How to Take Creatine for Bodybuilding

Body building builds each muscle group of the body to its peak performance and visual look. Many factors play into this development. Not only do nutrition and work in the fitness center make up the foundation in this sport, but using the right supplements to enhance your body's growth is key. Creatine is one of the most basic supplements used to enhance muscle growth. Read on to learn more.

Instructions

    • 1

      Begin supplementation of creatine to your body for the purpose of muscle growth by using a loading phase. This period is required to saturate your muscles with creatine so they can grow at the fastest possible rate. The loading phase consists of taking 20 to 30g of creatine per day for the first 4 days of the week.

    • 2

      Maintain a consistent intake of creatine every day to keep your muscles saturated by taking between 5 and 15g per day. Take it with a high carbohydrate source approximately one hour before training periods.

    • 3

      Work out your body in the gym.
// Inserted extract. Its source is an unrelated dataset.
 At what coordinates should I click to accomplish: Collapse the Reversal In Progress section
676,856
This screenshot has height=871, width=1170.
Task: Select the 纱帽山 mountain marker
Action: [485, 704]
Creatine has the ability to give you more energy, higher strength, better endurance and faster recovery of your muscles after workouts. Creatine also helps increase fat loss while increasing the building of lean muscle mass.

Tips & Warnings

  • As with any supplement you take for your body it is imperative to flush your body with plenty of water. Flush at least one gallon of water through your body each day. Although creatine is a naturally occurring substance in our bodies, it is best to flush the excess creatine from the body each day so as not to harm the liver, pancreas and kidneys.